Entrenched somewhere between a pair of sine wave tones, Sachiko M achieves the ideal state of ambience
In this article I will attempt to define, however loosely, the purpose and goal of musical ambience, how it relates to the aforementioned ideal state of ambience – specifically how it relates to Sachiko M and the release Bar さちこ, which will be shortened simply to Bar for western paletteability and convenience.

We can define this ideal state of ambience in alternate terms as the hypothetical extremity of ambience – in simpler terms, the point at which all – typically – musical and external context is relinquished in order to allow the listener to inhabit essentially physical, functionally musical, space of mental and emotional projection. This space – which we’ll refer to as the ideal state of ambience – is the final destination of all those in the ambient musical lineage, something that can encapsulate everything from Musique Concrete to Onkyo.

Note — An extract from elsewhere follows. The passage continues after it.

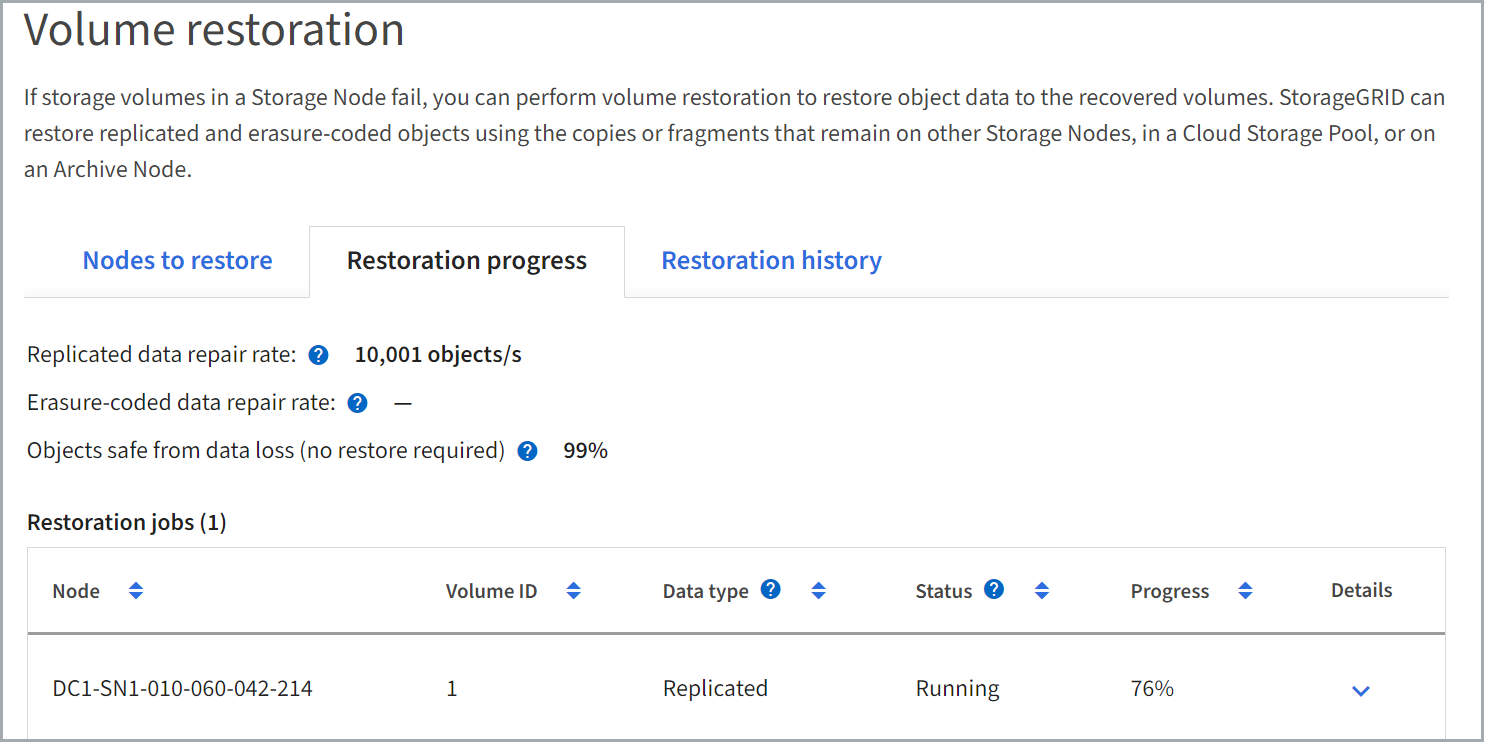Click node name DC1-SN1-010-060-042-214
The image size is (1485, 742).
click(x=182, y=689)
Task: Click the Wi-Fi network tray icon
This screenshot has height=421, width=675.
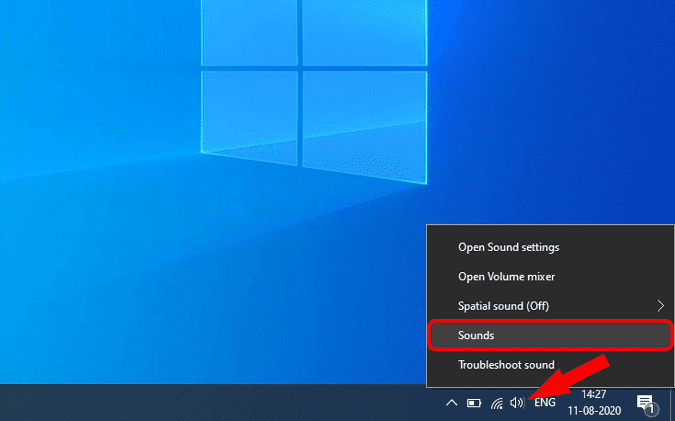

Compositionally, Sachiko M utilises the sampler not for its original purpose of using and reusing recorded material for recontexualising music in different forms, but by instead generating sine wave tones – in doing so encompassing an almost revolutionary, minimalistic gambit throughout Bar.
Musical ambience, categorised vulgarly and coarsely under the all-too-misleading genre classification of Ambient Music – a seemingly subtle difference but teeming with implications – has in modern times been reduced to a specific set of tropes and routines due to its lineage in scoring films, art installations, and post-centralised internet relaxation playlists – offered at twelve hours a pop in a seemingly bottomless, squelching crevice of youtube recommended compilations. Perhaps the destiny of ambience was always one of innate disposability due to the peripheral nature of the ideal state of ambience, but its unique musical status has tainted ambience with horrific, if understated, connotations.

Ambience in music has been tied – perhaps irreparably – in the minds of both casual listeners and many astute ambient aficionados with notions of relaxability, of pleasant moods, of a style of music that is often needlessly contexualised, tearing itself away from this ideal state. Ambience is so often contextualised by cover art and track names, injecting the listener with details functionally irrelevant to the ideal state of ambience. Direct, deliberate evocations of mood, tone and emotion can be seen as the antithesis to ambience’s ideal state – the destruction of an ideal blank canvas for the listener to project onto. Ambience in music necessarily becomes a deeply personal environment for the listener to functionally inhabit for the duration of the piece. Such a deeply powerful, unbelievably resonant experience is now an occult practice in the most etymologically literal sense of the world.
Bar is as confrontational as it is ambitious. The quiet aggression portrayed by the near-unlistenable blasts of tinnitus-inducing sines eclipse much of the outwardly violent Harsh “Japanoise” of Sachiko M’s contemporaries. There are many records made for the explicit purpose of causing discomfort, it’s a well-trodden field. But beyond the ceaseless discharge of loud-rock self-aggrandisation with their pouted posturing of purported extremity, Sachiko M inadvertently that possesses genuinely aggressive intent – all without sacrificing the ideal state of ambience to the altar of direct emotional evocation.
What makes Bar so powerful is how subverts the casual interpretation of musical ambience and inadvertently achieves its own state of ideal ambience without concern for listenability, paletteability or good taste. It’s an insular release that acts as a truly transgressive piece of art, far removed from the lyrically vulgar, musically reserved works that are too often mislabelled as transgressive. What Sachiko M accomplishes is something that has been predictably racked with controversy – the cries of “non-music” from the melophobic have surrounded Bar since its release. What she accomplishes, however, is something done by only a few – the careful cultivation of a true sonic landscape, once that can be totally inhabited by the listener. A landscape encroached by thorns, undulating flesh and paradoxically lush desertification.